Throughout the four hundred thousand years that humanity has been collecting fossils, sea urchin fossils, or echinoids, have continually been among the most prized, from the Paleolithic era, when they decorated flint axes, to today, when paleobiologists study them for clues to the earth’s history.
In The Star-Crossed Stone, Kenneth J. McNamara, an expert on fossil echinoids, takes readers on an incredible fossil hunt, with stops in history, paleontology, folklore, mythology, art, religion, and much more.

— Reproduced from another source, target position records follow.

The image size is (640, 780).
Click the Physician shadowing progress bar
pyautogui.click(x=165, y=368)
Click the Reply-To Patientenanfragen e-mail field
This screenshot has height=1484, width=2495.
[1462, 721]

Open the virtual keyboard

Beginning with prehistoric times, when urchin fossils were used as jewelry, McNamara reveals how the fossil crept into the religious and cultural lives of societies around the world—the roots of the familiar five-pointed star, for example, can be traced to the pattern found on urchins. But McNamara’s vision is even broader than that: using our knowledge of early habits of fossil collecting, he explores the evolution of the human mind itself, drawing striking conclusions about humanity’s earliest appreciation of beauty and the first stirrings of artistic expression. Along the way, the fossil becomes a nexus through which we meet brilliant eccentrics and visionary archaeologists and develop new insights into topics as seemingly disparate as hieroglyphics, Beowulf, and even church organs.
An idiosyncratic celebration of science, nature, and human ingenuity, The Star-Crossed Stone is as charming and unforgettable as the fossil at its heart.